WHAT YOU HAVE TO DO: Type out the data below in its entirety, exactly as given.

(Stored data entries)
»»

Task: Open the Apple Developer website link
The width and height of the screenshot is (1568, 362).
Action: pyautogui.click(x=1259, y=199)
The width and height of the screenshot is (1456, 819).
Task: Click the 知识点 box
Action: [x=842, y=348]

««

PROBLEM SOLUTION:
Task: Open the Apple Developer website link
The width and height of the screenshot is (1568, 362).
Action: pyautogui.click(x=1259, y=199)
The width and height of the screenshot is (1456, 819).
Task: Click the 知识点 box
Action: [x=842, y=348]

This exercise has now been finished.